Awardees

Nils Krietenstein  |  Rando Lab  |  Human Frontier Science Program Fellowship

Eukaryotic genomes are organized into a highly-compacted nucleoprotein complex known as chromatin. Hi-C and high-resolution microscopy studies reveal organization of chromosomes at multiple levels, from chromosome territories, to MB-scale functional domains that are spatially separated from each other, to shorter contact domains often called topological associated domains (TADs). While genetic studies in cell culture coupled with Hi-C or high-resolution microscopy reveal key roles for a variety of factors in higher-order chromatin folding, our understanding of chromatin fiber folding largely derives from biochemical studies in vitro. Mostly, these in vitro studies rely on artificial, homogenous chromatin templates that do not reflect the heterogeneous local folding properties of in vivo chromatin.

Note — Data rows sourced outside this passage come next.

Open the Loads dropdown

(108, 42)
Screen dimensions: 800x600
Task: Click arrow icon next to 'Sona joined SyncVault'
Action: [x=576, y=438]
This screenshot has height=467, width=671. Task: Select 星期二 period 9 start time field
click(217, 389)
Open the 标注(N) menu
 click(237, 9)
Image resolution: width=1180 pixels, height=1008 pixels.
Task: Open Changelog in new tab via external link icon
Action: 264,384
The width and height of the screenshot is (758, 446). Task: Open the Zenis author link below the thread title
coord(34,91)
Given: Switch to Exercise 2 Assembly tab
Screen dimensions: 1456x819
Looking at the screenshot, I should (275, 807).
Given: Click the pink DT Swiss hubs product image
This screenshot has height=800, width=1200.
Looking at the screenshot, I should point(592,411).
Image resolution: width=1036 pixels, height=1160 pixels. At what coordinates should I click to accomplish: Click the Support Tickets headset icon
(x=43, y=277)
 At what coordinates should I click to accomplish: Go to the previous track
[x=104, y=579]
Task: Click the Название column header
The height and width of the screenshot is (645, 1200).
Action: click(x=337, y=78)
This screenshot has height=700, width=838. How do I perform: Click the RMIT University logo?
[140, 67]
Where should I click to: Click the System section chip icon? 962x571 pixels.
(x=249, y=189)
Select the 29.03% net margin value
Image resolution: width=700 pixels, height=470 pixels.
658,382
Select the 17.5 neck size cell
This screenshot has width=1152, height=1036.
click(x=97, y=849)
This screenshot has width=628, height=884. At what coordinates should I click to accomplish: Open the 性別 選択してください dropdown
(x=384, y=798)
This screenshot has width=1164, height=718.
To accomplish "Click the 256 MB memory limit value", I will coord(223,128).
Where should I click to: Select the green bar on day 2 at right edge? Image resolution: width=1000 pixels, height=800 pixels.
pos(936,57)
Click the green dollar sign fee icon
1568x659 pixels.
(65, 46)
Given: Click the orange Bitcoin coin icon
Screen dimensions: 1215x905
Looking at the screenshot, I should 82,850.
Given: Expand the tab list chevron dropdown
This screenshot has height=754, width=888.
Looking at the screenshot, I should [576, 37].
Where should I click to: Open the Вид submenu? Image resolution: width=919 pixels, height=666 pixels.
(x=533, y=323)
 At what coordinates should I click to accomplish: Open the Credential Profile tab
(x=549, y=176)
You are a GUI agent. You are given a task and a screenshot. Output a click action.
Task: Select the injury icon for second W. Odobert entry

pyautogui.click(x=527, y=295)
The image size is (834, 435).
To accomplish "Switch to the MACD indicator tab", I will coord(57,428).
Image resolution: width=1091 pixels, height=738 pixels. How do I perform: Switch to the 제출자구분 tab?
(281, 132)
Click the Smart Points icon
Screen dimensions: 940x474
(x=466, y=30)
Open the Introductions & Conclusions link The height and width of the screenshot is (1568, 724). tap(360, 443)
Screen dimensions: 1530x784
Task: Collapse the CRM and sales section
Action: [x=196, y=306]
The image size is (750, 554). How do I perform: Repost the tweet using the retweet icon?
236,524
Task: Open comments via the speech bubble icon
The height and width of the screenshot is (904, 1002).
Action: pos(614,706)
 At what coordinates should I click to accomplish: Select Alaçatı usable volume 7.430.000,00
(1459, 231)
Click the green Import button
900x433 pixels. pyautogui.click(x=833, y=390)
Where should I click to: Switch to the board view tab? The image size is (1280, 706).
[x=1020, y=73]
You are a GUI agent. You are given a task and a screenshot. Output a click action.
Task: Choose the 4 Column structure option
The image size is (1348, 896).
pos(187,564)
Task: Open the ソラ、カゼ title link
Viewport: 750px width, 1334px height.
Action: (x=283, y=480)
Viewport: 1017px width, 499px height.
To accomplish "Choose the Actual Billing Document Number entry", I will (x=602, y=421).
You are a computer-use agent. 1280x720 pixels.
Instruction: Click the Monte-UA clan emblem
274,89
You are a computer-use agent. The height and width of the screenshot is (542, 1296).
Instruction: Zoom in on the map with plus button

The aim of this project is to approach higher-order chromatin folding and chromosome organization biochemically. Micro-C detects internucleosomal interactions, which refer to local chromosome folding, by identifying nucleosomal DNA sequences and is therefore equally suitable for in vivo and in vitro studies. I will use chromatin prepared from cells (ex vivo) and in vivo-like in vitro reconstituted chromatin for chromatin compaction studies. With Micro-C I will be able to measure autonomous salt-dependent chromatin folding driven by all endogenous factors (ex vivo chromatin) or solely by histone-DNA interactions. Biochemical manipulation will allow to remove or test individual candidate factors.

This biochemical approach will help to decipher the regulatory role of higher-order chromatin organization on DNA templated processes, such as gene regulation.